**Try it**
Show each line of the data below in which "will" occurs.

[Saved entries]
========================

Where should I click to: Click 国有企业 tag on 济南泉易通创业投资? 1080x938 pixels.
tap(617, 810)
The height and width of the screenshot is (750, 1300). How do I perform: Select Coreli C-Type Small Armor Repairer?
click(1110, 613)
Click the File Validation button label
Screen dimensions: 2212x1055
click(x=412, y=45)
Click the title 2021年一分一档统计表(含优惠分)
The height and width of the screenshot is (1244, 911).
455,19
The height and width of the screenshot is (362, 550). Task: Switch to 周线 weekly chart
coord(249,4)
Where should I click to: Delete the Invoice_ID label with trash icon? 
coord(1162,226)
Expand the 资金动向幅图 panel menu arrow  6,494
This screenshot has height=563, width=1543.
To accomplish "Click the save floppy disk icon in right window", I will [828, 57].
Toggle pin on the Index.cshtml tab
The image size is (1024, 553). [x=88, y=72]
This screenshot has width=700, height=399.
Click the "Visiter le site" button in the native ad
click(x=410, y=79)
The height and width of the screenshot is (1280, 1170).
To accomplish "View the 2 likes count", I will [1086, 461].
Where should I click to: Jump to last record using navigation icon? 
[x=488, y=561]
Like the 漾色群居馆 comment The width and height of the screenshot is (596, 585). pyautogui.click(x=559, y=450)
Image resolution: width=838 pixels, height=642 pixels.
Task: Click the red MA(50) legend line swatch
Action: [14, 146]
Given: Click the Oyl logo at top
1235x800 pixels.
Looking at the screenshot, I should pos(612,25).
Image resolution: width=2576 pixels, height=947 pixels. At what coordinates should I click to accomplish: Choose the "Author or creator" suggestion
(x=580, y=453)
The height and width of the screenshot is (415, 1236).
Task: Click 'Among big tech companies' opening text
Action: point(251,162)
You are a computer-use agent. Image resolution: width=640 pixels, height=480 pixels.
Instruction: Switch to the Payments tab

========================

**Reply to the exercise**
To accomplish "Click the save floppy disk icon in right window", I will [828, 57].
To accomplish "View the 2 likes count", I will [1086, 461].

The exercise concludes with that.